Why is 'you should not have exposed C code to the internet' an unreasonable basis for care?
I'm not saying your approach is wrong, I think they're not mutually exclusive - your solution would provide incentive to not use C in a technology agnostic way. But at some point isn't it just irresponsible to write critical infrastructure, or code that exposes user information, in a language that has historically been a disaster for security?
> Why is 'you should not have exposed C code to the internet' an unreasonable basis for care?
Because it does not mesh with reality. There are 100's of millions of lines of C code exposed to the internet in all layers of the stack. So if you start off with a hardcore position like that you virtually ensure that your plan will not be adopted.
It's the legacy that is the problem, not the future.
That said, I feel that we're now talking about memory safety vs semantic safety.

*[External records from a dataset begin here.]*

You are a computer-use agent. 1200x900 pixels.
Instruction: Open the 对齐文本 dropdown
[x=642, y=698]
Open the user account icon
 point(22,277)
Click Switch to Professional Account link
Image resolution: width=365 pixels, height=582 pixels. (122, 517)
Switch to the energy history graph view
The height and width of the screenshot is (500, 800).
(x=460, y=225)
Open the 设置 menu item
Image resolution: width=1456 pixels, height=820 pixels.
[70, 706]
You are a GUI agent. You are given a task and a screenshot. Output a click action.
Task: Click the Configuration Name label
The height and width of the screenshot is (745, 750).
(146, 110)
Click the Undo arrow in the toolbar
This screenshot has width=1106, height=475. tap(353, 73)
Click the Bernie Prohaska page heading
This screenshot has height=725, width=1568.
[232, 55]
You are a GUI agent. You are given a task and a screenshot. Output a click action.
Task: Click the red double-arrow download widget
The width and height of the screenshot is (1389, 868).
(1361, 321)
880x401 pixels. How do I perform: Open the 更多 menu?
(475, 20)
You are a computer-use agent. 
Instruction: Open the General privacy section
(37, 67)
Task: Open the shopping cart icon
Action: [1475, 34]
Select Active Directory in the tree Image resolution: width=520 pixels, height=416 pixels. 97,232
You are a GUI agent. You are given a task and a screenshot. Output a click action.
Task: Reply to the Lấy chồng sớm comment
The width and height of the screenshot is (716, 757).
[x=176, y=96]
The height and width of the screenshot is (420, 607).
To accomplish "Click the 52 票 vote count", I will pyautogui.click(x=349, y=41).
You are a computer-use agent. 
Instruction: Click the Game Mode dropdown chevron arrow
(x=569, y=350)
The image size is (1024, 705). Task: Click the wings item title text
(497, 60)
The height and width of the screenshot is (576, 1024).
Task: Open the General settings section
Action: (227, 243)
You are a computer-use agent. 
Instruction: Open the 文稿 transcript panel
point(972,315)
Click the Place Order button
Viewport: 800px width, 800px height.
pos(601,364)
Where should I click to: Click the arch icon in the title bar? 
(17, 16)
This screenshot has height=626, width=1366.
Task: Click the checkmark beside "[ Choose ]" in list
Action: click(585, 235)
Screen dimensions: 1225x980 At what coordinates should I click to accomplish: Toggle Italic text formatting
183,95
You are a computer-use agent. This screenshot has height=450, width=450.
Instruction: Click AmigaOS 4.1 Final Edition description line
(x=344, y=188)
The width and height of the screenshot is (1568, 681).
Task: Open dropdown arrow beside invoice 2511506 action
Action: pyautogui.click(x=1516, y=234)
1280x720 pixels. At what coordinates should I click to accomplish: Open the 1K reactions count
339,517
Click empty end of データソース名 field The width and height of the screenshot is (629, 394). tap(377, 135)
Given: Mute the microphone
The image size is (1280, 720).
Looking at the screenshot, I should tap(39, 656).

We can certainly prove a program is entirely memory safe. Rust's type system is prove, so the work is then to prove the unsafe code safe (actively being researched).
There is no way to prove all semantics of a program (Rice's theorem). Therefor I would argue that a bug is due to a semantic issue is not necessarily negligent, whereas we could easily see memory safety issues from using C as a case of negligence.
But in terms of liability they would likely both fall into the same bucket.